» Document text
On the Pareto Front

In previous articles, I talked about optimal solutions for a transfer from a given non-nominal GTO to the geostationary orbit, basing my musings on a hypothetical example case. Now I present some results on what I think can be achieved in this case with a conventional propulsion system providing a delta-v of 1.5 km/s, which is the nominal transfer cost from GTO to GEO: Sort of like an industry standard. Many launch vehicles have a defined GTO that is specific to this launch vehicle and requires 1500 m/s of delta-v to reach GEO.

(Author’s Note: All I am providing here is my personal opinion and some results of mathematical calculations I have performed myself based on publicly available information. These results could have been obtained by anyone with a background in orbital dynamics. Nothing I write here shall be construed as reflecting the official position of my employer. Essentially, what we have here is a mathematical problem: A spacecraft is in a given initial orbit and shall reach a certain target orbit B with a certain amount of delta-v. What I am presenting is a mathematical solution to a given mathematical problem. Now, back to the blog article …)

» Given problem 1
Decide whether each statement below agrees with the Pareto front article. Answer yes or no for each and quote the deciding words. (a) The conventional propulsion system considered provides a delta-v of 1.5 km/s. (b) The calculations were based on confidential information. (c) The article reflects the official position of the author's employer.
» Given problem 2
According to the Pareto front article, how much delta-v does the defined GTO of many launch vehicles require to reach GEO?
» Given problem 3
Duplicate everything in the Pareto front article from "On the Pareto" down to "to reach GEO.".

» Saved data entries
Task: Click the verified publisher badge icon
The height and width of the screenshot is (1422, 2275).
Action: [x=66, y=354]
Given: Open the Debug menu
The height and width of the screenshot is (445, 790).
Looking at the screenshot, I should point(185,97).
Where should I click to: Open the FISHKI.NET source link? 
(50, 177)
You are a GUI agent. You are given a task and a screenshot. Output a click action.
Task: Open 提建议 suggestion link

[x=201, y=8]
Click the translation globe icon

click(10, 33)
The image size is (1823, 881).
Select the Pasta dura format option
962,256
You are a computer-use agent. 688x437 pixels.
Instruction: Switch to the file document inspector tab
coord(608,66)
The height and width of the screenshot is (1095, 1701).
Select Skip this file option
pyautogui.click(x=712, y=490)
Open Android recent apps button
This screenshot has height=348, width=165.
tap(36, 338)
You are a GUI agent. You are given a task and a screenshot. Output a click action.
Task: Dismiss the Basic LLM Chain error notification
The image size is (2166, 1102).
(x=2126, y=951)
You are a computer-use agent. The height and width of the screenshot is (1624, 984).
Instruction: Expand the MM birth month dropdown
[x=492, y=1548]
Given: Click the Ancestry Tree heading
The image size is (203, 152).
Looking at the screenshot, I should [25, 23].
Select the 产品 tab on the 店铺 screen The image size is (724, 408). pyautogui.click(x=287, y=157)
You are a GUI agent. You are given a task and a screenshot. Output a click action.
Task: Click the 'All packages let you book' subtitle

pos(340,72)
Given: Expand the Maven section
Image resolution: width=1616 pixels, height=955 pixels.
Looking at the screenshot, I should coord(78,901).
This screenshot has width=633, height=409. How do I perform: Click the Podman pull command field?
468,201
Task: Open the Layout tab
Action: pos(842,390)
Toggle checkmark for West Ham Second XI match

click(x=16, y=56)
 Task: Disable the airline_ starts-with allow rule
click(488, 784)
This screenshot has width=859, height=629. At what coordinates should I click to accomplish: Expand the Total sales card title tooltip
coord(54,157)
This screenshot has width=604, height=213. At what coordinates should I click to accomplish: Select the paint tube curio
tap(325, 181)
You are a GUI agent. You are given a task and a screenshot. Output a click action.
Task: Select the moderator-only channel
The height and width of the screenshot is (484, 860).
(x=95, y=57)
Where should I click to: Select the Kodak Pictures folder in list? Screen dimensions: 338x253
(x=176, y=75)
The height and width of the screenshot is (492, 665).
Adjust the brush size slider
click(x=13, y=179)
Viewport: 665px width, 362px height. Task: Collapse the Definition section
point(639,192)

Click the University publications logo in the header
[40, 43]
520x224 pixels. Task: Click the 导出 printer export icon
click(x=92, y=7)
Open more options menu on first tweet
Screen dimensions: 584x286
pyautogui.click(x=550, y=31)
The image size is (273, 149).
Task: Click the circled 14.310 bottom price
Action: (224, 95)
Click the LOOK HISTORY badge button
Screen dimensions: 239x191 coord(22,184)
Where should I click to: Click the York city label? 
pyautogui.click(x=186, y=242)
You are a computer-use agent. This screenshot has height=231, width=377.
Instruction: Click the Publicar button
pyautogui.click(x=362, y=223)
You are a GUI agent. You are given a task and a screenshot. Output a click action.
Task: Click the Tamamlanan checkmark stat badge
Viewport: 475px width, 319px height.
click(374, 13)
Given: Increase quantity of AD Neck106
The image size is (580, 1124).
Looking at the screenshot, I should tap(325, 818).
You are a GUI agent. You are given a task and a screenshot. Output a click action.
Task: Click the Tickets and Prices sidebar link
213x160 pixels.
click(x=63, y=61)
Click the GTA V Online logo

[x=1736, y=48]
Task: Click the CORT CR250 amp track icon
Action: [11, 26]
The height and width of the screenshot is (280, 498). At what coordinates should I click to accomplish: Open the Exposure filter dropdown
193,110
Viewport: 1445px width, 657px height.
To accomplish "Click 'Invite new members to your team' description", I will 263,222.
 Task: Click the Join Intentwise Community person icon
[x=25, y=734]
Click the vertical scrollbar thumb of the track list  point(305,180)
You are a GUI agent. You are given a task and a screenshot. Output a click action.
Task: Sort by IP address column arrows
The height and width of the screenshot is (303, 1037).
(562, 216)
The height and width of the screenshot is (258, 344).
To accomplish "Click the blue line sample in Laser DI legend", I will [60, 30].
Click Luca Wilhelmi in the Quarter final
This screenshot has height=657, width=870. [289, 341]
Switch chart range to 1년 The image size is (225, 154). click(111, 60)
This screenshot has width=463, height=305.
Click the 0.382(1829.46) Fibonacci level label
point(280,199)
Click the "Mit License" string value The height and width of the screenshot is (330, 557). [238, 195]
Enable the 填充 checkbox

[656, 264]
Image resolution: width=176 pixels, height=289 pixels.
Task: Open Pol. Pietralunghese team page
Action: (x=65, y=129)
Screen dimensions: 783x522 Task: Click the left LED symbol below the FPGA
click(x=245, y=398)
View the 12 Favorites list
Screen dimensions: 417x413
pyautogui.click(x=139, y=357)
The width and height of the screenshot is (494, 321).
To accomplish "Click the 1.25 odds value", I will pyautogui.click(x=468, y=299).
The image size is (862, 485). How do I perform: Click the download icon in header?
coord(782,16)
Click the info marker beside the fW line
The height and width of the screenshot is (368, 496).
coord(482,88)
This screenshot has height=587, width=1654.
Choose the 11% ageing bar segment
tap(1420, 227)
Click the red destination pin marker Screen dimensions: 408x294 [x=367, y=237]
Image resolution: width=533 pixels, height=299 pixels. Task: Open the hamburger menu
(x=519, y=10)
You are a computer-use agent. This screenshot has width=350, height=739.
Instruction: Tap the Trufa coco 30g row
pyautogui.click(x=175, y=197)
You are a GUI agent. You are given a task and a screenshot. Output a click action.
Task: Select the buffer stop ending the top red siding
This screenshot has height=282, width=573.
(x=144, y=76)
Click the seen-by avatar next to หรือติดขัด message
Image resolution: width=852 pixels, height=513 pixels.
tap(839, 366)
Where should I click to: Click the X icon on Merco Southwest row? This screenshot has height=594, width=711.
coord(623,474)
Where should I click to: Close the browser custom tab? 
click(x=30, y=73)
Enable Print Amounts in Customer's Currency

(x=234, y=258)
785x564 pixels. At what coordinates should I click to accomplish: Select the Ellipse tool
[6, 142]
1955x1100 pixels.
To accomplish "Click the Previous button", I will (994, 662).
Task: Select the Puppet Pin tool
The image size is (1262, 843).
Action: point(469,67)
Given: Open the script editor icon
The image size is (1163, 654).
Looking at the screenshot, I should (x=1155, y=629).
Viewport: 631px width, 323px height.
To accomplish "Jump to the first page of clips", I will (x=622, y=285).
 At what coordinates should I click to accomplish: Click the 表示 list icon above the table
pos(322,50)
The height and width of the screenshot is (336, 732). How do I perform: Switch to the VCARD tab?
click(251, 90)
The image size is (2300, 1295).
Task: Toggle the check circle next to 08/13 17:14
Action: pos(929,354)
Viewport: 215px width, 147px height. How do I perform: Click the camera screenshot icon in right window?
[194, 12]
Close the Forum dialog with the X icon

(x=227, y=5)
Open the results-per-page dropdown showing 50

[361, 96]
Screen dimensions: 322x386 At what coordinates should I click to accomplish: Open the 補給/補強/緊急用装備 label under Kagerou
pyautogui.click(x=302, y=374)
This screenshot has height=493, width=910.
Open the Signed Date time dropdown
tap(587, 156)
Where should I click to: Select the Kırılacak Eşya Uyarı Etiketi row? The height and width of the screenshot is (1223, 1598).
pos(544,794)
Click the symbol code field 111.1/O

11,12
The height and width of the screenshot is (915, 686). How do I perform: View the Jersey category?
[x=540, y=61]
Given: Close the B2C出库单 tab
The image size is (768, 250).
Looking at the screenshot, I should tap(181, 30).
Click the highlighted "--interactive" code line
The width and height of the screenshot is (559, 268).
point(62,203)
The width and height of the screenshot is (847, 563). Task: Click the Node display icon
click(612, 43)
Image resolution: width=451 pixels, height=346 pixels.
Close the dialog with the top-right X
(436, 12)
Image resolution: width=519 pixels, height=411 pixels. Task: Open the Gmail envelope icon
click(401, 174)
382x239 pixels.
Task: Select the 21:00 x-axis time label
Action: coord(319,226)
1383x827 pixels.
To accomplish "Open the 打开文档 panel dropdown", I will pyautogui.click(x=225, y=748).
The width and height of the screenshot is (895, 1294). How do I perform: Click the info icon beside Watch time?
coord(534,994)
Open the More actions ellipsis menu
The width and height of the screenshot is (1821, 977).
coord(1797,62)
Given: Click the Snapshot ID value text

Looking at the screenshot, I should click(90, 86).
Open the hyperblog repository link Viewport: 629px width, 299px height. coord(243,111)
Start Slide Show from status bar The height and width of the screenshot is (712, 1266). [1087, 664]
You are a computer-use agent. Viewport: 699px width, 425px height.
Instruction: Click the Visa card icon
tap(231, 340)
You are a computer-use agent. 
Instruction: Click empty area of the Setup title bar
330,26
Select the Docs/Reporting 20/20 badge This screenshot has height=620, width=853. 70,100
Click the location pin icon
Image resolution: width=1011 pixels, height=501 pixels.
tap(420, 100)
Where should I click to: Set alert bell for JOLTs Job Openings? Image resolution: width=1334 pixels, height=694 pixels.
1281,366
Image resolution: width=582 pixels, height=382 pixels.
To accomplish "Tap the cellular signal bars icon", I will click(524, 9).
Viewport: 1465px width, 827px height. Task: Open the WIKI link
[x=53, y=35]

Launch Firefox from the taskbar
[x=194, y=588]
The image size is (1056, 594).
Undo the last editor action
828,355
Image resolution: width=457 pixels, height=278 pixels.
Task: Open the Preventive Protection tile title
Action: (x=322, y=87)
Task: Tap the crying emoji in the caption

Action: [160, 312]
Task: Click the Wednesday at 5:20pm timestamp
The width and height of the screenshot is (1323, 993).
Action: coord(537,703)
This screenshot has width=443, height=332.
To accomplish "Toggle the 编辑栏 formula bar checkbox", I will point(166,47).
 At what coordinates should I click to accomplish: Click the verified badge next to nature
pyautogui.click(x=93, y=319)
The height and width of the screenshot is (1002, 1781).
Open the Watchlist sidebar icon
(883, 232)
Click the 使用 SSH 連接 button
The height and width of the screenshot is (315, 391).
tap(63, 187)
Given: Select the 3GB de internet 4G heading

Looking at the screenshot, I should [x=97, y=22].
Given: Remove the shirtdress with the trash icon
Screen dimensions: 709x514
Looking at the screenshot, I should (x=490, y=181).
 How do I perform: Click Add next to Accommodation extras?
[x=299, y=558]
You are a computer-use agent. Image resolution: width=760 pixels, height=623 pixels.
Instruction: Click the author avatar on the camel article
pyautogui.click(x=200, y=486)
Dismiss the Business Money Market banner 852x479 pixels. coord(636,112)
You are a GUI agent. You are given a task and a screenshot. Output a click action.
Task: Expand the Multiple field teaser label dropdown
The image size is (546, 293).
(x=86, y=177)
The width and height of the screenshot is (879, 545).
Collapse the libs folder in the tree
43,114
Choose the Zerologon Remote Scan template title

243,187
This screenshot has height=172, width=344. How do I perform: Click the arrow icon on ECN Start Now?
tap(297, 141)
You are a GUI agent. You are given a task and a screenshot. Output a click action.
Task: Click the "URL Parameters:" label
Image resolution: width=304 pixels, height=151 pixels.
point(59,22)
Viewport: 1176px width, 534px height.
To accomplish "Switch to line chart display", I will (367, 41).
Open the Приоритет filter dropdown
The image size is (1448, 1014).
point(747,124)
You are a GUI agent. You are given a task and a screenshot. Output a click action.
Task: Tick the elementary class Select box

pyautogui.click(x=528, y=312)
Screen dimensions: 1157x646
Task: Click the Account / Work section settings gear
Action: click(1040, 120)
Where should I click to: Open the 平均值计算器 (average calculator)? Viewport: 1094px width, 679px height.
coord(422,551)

» Expected answer 1
(a) Yes: "a conventional propulsion system providing a delta-v of 1.5 km/s"
(b) No: "based on publicly available information"
(c) No: "Nothing I write here shall be construed as reflecting the official position of my employer."

» Expected answer 2
1500 m/s

» Expected answer 3
On the Pareto Front

In previous articles, I talked about optimal solutions for a transfer from a given non-nominal GTO to the geostationary orbit, basing my musings on a hypothetical example case. Now I present some results on what I think can be achieved in this case with a conventional propulsion system providing a delta-v of 1.5 km/s, which is the nominal transfer cost from GTO to GEO: Sort of like an industry standard. Many launch vehicles have a defined GTO that is specific to this launch vehicle and requires 1500 m/s of delta-v to reach GEO.